Voici un livre particulièrement bienvenu car aujourd’hui, en France, qui connaît Nicolas Horthy (1868-1957), « régent de Hongrie », mort en exil au Portugal ? Tout de même, on se souviendra de cet article du Monde titré : « Le retour des cendres de l’amiral Horthy suscite une vive polémique » (4 sept. 1993). Dernier commandant en chef de la marine austro-hongroise, sa brillante conduite dans les combats de l’Adriatique lui a valu une grande popularité. Mais nous sommes en mars 1919 et, au congrès de Moscou, dans le cadre d’une révolution générale en Europe, la Hongrie est choisie (avec l’Allemagne) par Lénine pour l’instauration d’une « république des conseils ». Un doctrinaire fanatique, Béla Kun, proclame la dictature du prolétariat sans se soucier des conditions économiques et psychologiques de ce pays catholique. Le résultat ? 133 jours de terreur sanglante, à laquelle il sera mis fin grâce à Horthy, commandant d’une armée contre-révolutionnaire qui fera une entrée triomphale à Budapest le 16 novembre 1919.
Nommé régent par l’Assemblée nationale – il gouvernera comme chef d’Etat constitutionnel –, il voit par le traité de Trianon (1920) sa nation amputée du tiers de son ancienne superficie. Jean-Paul Besse souligne bien, à ce propos, comment le jacobin Clémenceau, à la fin de la guerre, se dévoila un ennemi implacable non seulement des Habsbourg, mais également de la Hongrie.

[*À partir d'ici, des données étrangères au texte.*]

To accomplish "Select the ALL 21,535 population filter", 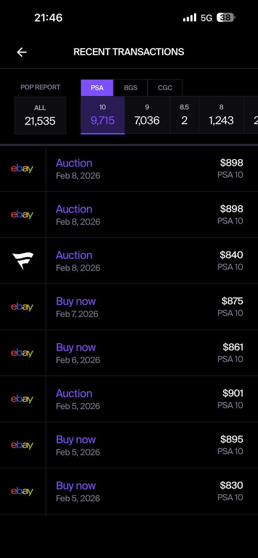I will 40,115.
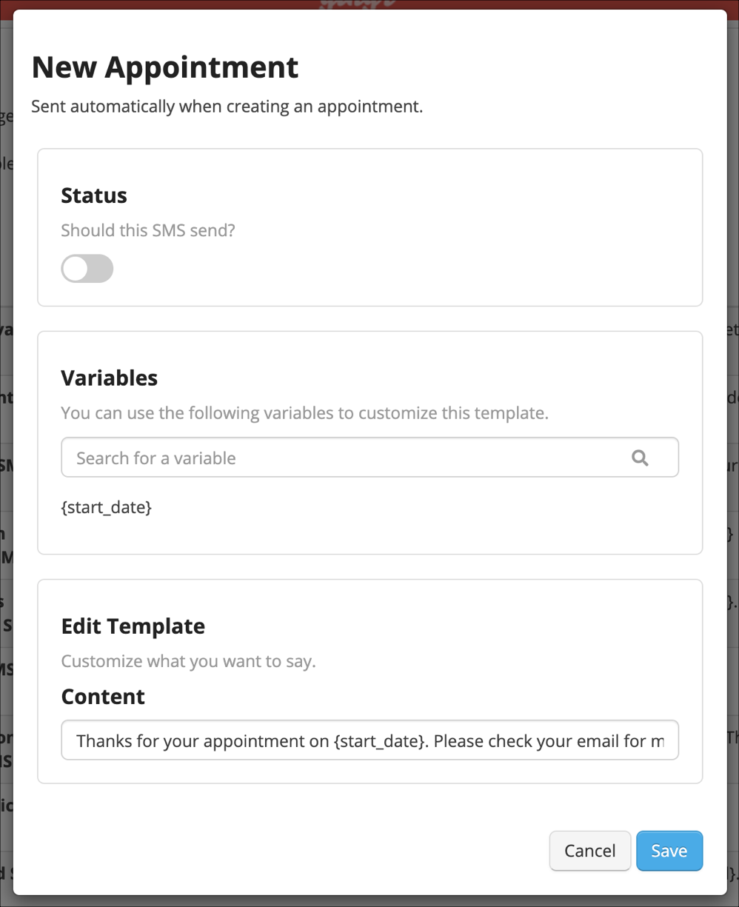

La volonté de retrouver les provinces perdues le fera se rapprocher de l’Italie fasciste et, en 1938, de l’Allemagne hitlérienne, tout en conservant la neutralité de son pays. Dans l’immédiat, c’est un succès. Mais la rupture, en juin 1941, entre le Reich et l’URSS entraîne la Hongrie, comme ses voisins, dans le combat antibolchevique. Toutefois, grâce à un subtil jeu de bascule mené par Horthy, la Wehrmacht n’occupa la Hongrie qu’en mars 1944, époque où les SS entreprirent la déportation en masse des juifs hongrois. Aristocrate conservateur, s’opposant sans cesse au parti fasciste des Croix fléchées, recherchant un armistice, Horthy finit par être arrêté par les Allemands. Comme l’écrit Jean-Paul Besse dans son livre abondamment documenté : « Paradoxalement, le régent Horthy fut davantage une victime du national-socialisme que du marxisme. »
Philippe Vilgier – Présent
Jean-Paul Besse, Nicolas Horthy le Régent méconnu, Via Romana 2016, 264 p., 23 euros.